La langue des oiseaux

détail de l'oiseau de l'arcane XVII, Nicolas Conver et JC Flornoy

La langue des oiseauxdétail de l'oiseau de l'arcane XVII, Nicolas Conver et JC Flornoy. Une réminiscence de la chanson populaire : à la claire fontaine

Magie de mots

Avant d’entrer dans le vif du sujet, un rappel historique.

Le 13 octobre 1307 voit l’arrestation des templiers sur ordre du roi de France Philippe le Bel. Le 19 mars 1314 dans l’après-midi, l’Ordre du Temple est définitivement éliminé avec la mort de Jacques de Molay sur le bûcher de l’Ile aux Juifs à Paris. En cet après-midi de drame, les maîtres des fraternités de bâtisseurs présents lancent ce que la tradition compagnonnique nomme : la grève des cathédrales.

En trois semaines, le mot circule sur l’ensemble des chantiers répartis sur les provinces contrôlées par le roi, et tous les ouvriers, de l’apprenti au maître, lâchent les outils et quittent la France ou retrouvent leurs familles. La société sacrée du Moyen-Age est morte dans cette grève et cette émigration. Plus aucune église ou chapelle ne sera construite dans les règles de l’art : l’art de magnifier par la pierre les forces telluriques de la wouvre et d’y baigner le peuple des croyants. Le temps de l’Inquisition et de la dictature des religieux commence pour l’Europe.

Ceux qui restent, doivent quitter leurs fraternités et, pour rester en vie, se fondent dans l’anonymat de la société civile.

Ceux qui partent, vont pour le plus grand nombre en Italie du nord, où ils feront la Renaissance en travaillant pour les princes ; quelques fraternités émigrent plus loin encore, dont une, originaire du Poitou, ira jusqu’au Moyen-Orient dans le dernier royaume franc qui résiste encore, celui des Lusignans de Cilicie, coincé entre les actuelles Syrie et Turquie.

LIGNES DE DONNÉES
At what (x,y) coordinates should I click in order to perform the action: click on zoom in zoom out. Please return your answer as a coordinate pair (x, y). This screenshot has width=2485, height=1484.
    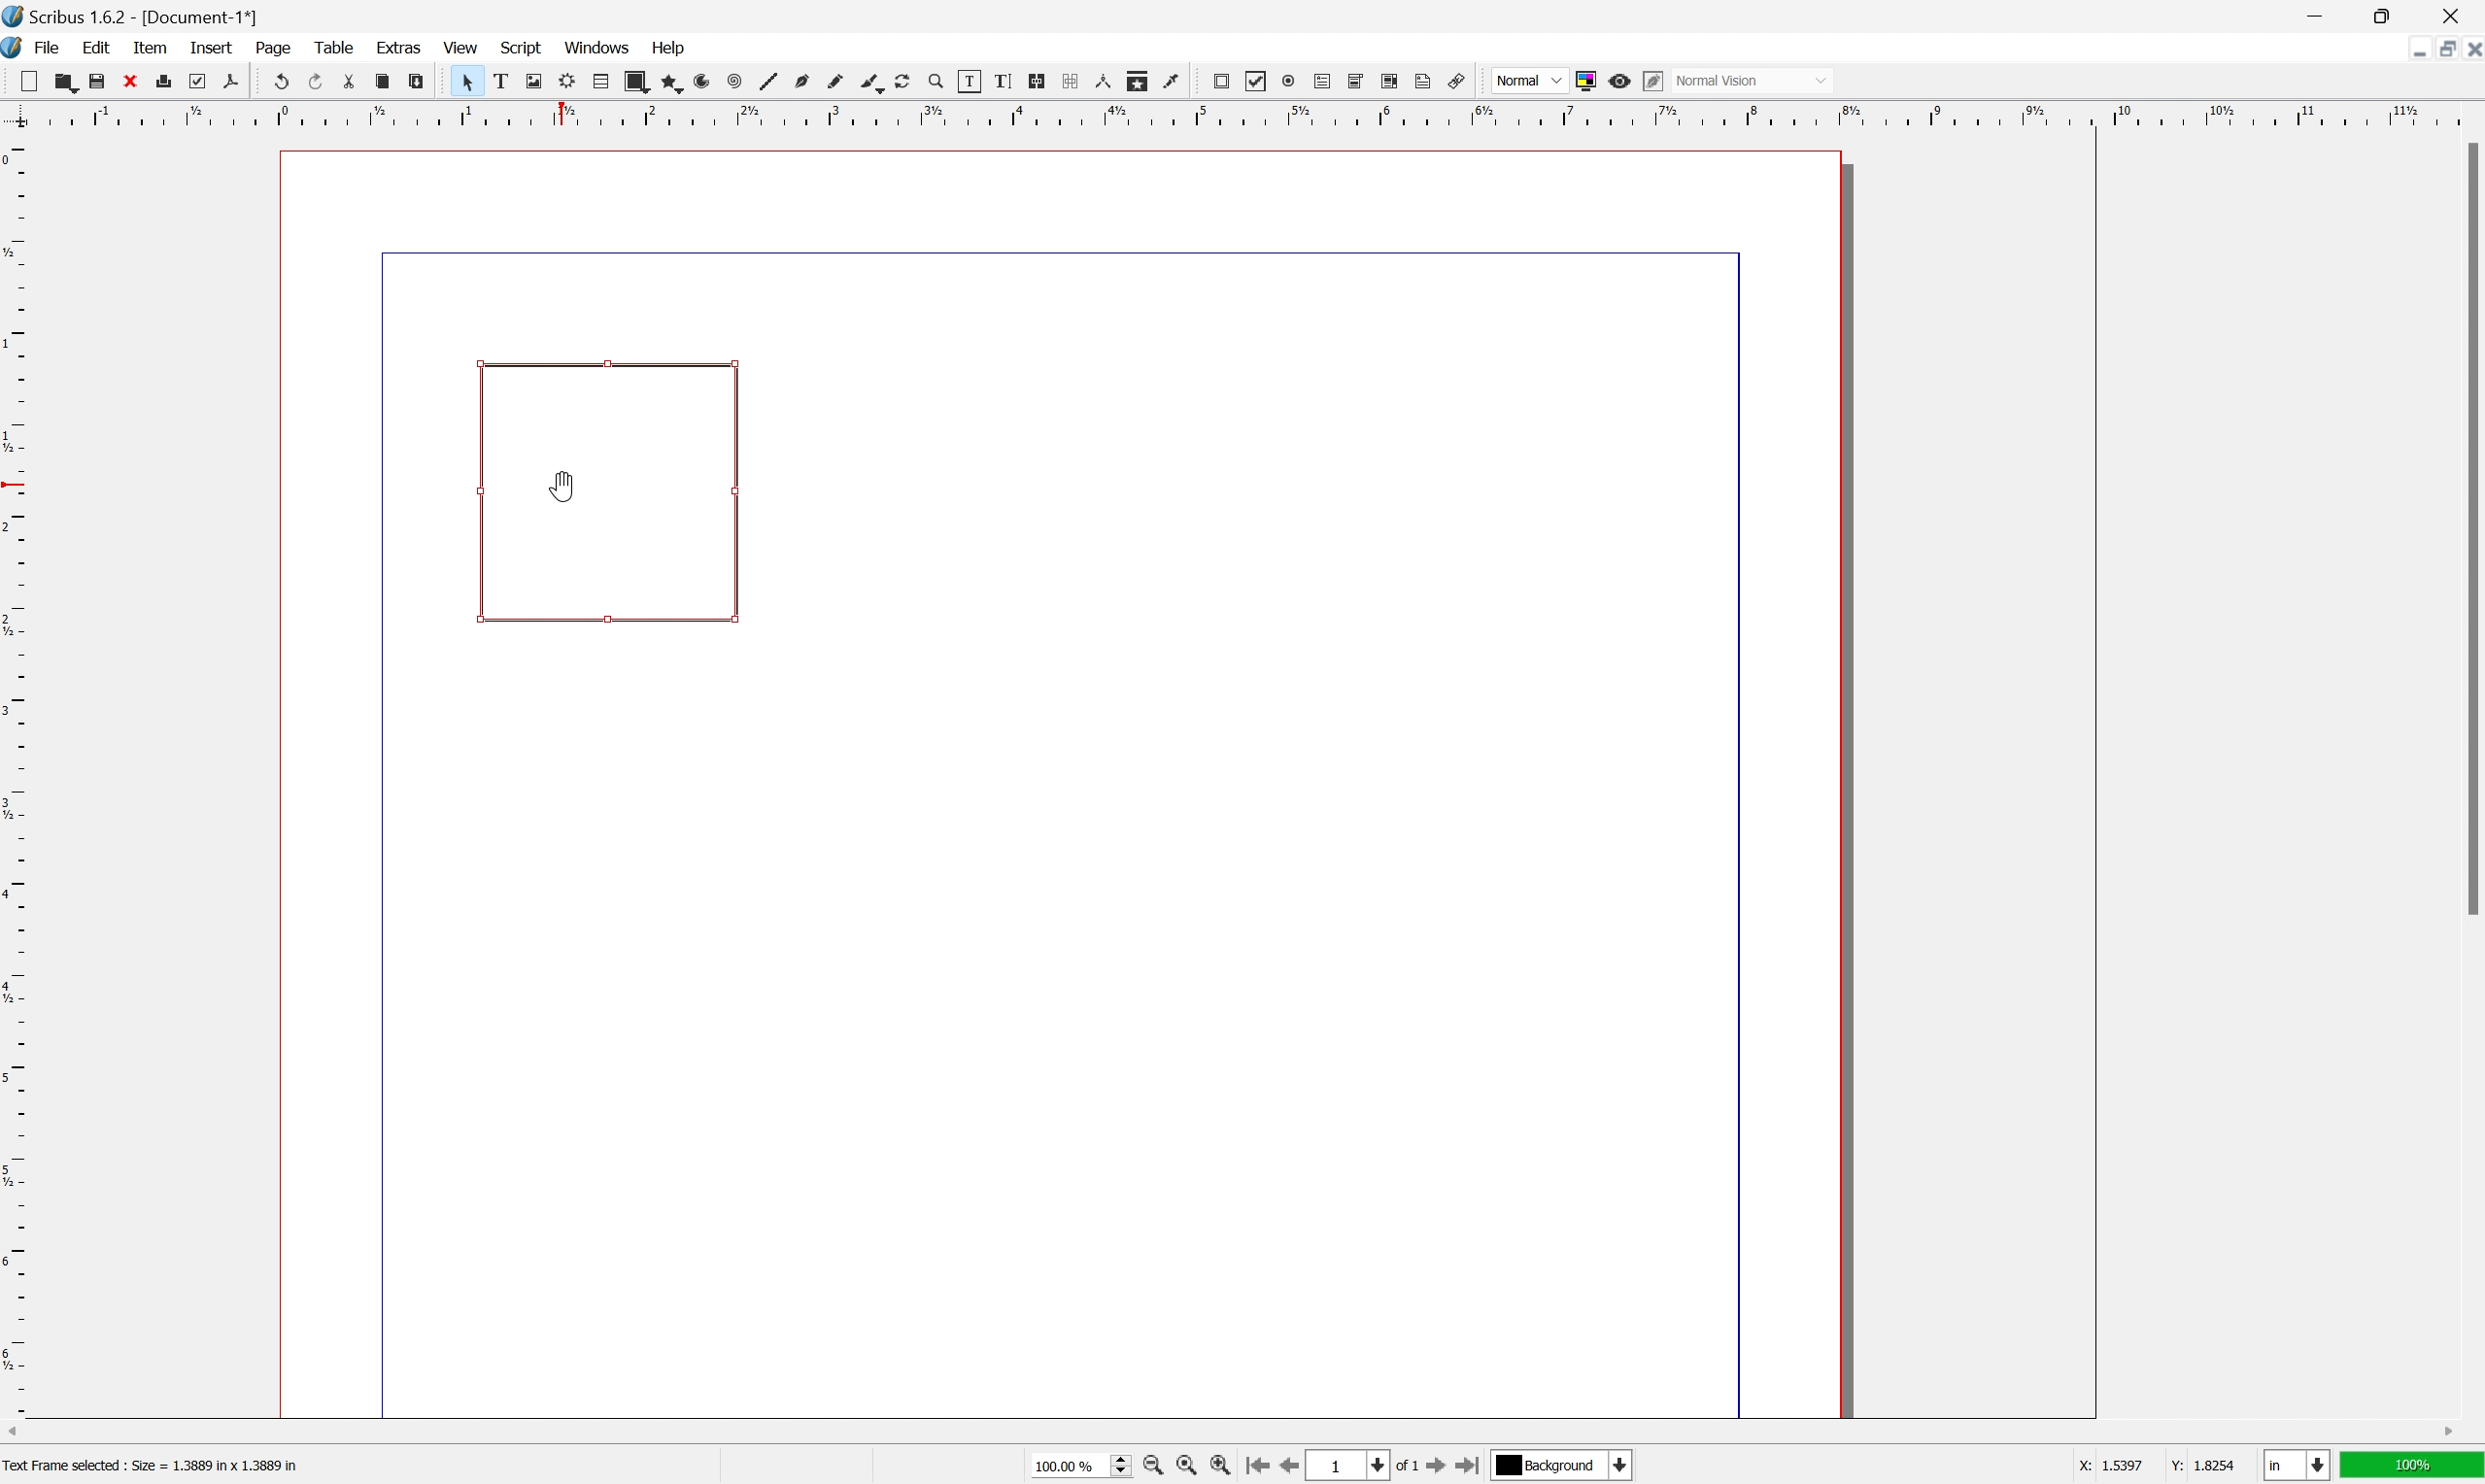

VOS CONSIGNES
Répondez brièvement aux questions suivantes sur l'extrait consacré à la grève des cathédrales.
1. À quelle date les templiers sont-ils arrêtés ?
2. Sur quel bûcher Jacques de Molay meurt-il ?
3. Vers quelle région la plupart des bâtisseurs qui quittent la France se rendent-ils ?

EXERCICE CORRIGÉ
1. Le 13 octobre 1307.
2. Sur le bûcher de l'Ile aux Juifs, à Paris.
3. En Italie du nord.